L'uomo con gli occhiali di tartaruga sbaglia mira e spettina i capelli color
neve della vecchina con il cane in braccio. Lo scambio di scuse e convenevoli è
condito da una nauseante amalgama di ipocrisia e buone maniere.
La ragazza dall'altra
parte della carrozza è metaforicamente nuda.
È priva del telefono o
di un compagno per conversare. Il finestrino sporco non riflette l'immagine del
suo bel viso.
Ci guardiamo, attraverso
i pochi metri che ci dividono e le mille storie di vita racchiuse nelle cerniere
lampo. La immagino sotto un ombrellone di paglia, messo a dimora nella sabbia
calda e bianca di una spiaggia tropicale, con la brezza leggera che anticipa il
tramonto, il riflesso del sole sul bagnasciuga e una spianata di nuvole rosse
sull’orizzonte.
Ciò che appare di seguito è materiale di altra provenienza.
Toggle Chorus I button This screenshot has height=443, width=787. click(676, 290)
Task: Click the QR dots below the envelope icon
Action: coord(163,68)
Per un attimo, percepisco un soffio che attraversa i suoi
capelli neri. Accenna un sorriso, timido, disegnato con tratto leggero dietro
al ricordo evaporato di un lucidalabbra. Sembriamo
fatti l’uno per l’altra, ma non troviamo il coraggio di parlarci.
Quando arriva la mia
fermata, troppo presto e all'improvviso, scendo con due solide certezze.
La prima è che non vedrò
mai più la ragazza della metro.
La seconda è che è arrivata l'ispirazione per un libro.